■ Exercise prompt ■
Within the records below, reproduce without change the lines from the line that has "RSS (953, 2322)" through the line that has "Podcast (617, 2255)", and only those.

+ + + +

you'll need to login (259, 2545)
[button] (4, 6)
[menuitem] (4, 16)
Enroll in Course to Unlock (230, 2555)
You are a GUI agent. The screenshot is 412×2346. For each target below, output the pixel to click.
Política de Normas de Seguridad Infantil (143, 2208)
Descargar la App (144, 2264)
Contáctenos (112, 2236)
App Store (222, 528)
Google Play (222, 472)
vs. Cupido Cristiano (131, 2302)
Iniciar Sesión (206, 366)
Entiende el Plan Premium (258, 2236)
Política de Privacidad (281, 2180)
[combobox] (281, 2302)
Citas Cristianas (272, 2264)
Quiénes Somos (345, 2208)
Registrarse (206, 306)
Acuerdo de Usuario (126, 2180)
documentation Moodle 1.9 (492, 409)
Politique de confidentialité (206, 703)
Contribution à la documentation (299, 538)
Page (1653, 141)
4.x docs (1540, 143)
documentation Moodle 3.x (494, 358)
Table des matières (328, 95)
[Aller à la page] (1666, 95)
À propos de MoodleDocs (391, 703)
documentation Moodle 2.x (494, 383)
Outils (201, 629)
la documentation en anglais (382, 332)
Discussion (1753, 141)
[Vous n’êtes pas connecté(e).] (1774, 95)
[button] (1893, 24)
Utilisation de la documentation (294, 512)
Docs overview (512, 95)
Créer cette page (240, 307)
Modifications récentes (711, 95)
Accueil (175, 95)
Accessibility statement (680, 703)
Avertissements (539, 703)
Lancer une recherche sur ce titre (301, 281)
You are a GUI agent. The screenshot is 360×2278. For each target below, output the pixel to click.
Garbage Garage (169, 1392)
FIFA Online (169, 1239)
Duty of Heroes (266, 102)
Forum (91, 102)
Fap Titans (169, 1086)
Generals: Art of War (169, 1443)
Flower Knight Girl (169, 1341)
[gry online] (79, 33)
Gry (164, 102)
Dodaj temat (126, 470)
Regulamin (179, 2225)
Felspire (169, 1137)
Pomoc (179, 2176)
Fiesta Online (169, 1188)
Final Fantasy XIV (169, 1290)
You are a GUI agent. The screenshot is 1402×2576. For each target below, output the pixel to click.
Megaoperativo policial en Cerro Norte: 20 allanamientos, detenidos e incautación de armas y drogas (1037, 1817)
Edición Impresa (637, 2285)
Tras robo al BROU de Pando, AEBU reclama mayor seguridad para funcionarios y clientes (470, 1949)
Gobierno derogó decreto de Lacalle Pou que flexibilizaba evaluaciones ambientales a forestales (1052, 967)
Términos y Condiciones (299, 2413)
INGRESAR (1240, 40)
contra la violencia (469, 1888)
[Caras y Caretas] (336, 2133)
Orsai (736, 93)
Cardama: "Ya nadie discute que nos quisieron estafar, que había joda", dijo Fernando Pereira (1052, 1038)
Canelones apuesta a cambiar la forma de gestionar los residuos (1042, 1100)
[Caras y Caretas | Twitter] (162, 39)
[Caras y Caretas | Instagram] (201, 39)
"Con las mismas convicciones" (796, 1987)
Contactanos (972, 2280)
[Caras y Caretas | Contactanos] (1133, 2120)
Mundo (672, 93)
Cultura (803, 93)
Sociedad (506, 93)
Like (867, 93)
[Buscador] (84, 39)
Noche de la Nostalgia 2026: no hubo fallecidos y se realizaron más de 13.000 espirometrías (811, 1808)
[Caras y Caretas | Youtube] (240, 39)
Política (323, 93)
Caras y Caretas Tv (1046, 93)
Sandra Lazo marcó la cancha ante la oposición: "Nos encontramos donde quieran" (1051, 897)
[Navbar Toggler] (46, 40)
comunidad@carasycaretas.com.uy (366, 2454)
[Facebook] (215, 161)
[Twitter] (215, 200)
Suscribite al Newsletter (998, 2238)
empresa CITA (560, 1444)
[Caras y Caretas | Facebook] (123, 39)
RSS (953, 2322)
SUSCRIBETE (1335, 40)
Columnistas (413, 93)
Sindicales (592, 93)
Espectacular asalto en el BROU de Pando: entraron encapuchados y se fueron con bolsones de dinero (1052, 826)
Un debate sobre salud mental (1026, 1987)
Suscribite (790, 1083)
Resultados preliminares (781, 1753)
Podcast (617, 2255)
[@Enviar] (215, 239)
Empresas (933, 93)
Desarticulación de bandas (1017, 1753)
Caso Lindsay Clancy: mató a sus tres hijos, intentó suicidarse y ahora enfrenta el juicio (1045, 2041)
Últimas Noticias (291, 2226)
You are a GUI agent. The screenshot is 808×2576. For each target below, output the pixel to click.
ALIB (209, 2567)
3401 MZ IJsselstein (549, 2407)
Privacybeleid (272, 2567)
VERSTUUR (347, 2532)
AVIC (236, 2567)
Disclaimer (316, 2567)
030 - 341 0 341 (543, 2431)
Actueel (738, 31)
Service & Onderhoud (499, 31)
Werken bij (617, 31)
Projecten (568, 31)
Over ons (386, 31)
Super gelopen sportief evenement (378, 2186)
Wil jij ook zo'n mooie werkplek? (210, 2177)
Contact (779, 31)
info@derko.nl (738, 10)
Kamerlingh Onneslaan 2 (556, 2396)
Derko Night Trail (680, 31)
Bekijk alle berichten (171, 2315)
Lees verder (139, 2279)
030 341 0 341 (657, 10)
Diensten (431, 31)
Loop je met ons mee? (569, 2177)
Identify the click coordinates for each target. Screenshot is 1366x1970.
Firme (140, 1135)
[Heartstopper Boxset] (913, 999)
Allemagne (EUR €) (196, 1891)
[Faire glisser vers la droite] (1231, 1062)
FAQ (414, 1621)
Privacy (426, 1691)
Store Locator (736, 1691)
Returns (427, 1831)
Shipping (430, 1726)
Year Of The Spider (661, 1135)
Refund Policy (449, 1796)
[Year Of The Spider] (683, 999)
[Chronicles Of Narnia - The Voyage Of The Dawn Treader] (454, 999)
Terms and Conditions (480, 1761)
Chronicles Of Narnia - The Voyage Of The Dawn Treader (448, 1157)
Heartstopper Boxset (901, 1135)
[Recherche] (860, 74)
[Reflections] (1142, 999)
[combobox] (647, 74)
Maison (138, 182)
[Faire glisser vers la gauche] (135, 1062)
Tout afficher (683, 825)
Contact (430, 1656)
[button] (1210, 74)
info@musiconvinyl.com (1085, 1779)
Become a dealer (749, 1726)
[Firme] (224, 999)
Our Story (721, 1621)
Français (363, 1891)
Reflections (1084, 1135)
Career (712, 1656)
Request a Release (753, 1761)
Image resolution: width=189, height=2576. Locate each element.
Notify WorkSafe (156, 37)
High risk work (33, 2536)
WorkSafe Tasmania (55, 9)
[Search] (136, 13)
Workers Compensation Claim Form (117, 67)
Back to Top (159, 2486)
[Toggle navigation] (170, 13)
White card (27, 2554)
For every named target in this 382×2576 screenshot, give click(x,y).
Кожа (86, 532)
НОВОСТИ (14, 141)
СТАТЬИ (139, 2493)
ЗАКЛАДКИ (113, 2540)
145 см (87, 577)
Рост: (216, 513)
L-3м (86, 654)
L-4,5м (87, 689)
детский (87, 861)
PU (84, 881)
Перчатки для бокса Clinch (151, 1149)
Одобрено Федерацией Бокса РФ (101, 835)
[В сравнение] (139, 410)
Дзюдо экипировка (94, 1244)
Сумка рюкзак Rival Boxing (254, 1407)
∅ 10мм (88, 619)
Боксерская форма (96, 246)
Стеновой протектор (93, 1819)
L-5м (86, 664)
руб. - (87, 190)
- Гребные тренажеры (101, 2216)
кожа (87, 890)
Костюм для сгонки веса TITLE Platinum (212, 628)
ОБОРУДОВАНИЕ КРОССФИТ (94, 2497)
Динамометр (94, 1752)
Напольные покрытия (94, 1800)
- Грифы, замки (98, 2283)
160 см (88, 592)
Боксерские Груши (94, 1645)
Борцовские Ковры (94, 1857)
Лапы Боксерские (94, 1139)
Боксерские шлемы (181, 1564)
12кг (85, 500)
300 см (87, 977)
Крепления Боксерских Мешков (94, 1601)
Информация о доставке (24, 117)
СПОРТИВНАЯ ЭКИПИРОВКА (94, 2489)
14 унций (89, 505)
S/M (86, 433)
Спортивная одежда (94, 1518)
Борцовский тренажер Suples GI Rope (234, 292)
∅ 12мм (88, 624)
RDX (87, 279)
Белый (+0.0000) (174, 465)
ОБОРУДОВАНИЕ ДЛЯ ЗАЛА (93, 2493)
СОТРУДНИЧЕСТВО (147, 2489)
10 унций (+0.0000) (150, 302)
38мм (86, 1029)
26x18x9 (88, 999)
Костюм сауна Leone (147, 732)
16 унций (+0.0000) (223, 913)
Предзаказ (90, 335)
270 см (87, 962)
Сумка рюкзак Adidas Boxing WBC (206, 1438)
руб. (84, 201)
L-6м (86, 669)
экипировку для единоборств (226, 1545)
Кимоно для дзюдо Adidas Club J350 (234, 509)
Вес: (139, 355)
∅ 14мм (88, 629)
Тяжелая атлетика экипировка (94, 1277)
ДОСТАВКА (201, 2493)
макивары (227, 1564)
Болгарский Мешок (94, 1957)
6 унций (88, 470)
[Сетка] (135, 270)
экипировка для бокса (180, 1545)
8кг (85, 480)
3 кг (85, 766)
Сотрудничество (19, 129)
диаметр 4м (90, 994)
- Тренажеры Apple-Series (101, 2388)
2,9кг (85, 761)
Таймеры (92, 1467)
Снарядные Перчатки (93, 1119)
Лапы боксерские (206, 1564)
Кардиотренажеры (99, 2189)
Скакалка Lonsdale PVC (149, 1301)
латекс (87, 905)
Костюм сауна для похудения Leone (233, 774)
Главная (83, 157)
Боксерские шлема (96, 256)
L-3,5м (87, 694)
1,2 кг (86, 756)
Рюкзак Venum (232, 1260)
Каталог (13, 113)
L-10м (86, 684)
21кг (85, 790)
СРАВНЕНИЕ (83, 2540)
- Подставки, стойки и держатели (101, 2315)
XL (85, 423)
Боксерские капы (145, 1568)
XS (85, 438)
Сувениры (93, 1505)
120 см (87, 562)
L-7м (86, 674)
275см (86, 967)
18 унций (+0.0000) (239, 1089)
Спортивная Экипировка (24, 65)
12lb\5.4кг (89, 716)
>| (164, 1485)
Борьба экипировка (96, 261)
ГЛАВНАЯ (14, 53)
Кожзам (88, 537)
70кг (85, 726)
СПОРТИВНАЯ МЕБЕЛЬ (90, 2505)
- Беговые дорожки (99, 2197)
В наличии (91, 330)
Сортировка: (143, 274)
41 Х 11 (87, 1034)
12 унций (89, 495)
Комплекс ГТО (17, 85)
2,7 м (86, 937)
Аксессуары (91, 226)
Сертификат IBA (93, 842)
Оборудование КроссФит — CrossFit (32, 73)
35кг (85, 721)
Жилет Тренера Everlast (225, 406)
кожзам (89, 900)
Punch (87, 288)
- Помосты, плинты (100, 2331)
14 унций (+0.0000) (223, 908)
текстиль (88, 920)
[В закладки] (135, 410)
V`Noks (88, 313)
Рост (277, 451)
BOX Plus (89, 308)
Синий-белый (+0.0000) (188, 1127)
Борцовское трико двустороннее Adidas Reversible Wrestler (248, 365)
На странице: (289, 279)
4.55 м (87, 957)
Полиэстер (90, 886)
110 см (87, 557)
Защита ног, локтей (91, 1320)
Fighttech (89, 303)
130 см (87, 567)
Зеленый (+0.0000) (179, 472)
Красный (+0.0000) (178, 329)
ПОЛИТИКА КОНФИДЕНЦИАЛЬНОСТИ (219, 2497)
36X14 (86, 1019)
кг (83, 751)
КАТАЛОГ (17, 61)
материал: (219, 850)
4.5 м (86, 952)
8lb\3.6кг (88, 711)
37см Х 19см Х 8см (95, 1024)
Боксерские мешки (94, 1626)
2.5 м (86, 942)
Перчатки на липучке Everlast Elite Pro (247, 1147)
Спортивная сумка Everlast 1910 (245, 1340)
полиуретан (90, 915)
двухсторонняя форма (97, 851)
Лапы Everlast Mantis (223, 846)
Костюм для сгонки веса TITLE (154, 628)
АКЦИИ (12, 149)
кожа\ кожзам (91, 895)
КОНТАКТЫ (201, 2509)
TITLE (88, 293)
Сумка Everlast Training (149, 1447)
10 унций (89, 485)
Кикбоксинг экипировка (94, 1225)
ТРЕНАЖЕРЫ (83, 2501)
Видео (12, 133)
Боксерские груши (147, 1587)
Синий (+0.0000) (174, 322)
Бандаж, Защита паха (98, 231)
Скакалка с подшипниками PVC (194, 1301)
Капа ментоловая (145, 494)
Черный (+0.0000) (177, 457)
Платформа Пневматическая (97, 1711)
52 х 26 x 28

+ + + +

■ Solution to this exercise ■
RSS (953, 2322)
SUSCRIBETE (1335, 40)
Columnistas (413, 93)
Sindicales (592, 93)
Espectacular asalto en el BROU de Pando: entraron encapuchados y se fueron con bolsones de dinero (1052, 826)
Un debate sobre salud mental (1026, 1987)
Suscribite (790, 1083)
Resultados preliminares (781, 1753)
Podcast (617, 2255)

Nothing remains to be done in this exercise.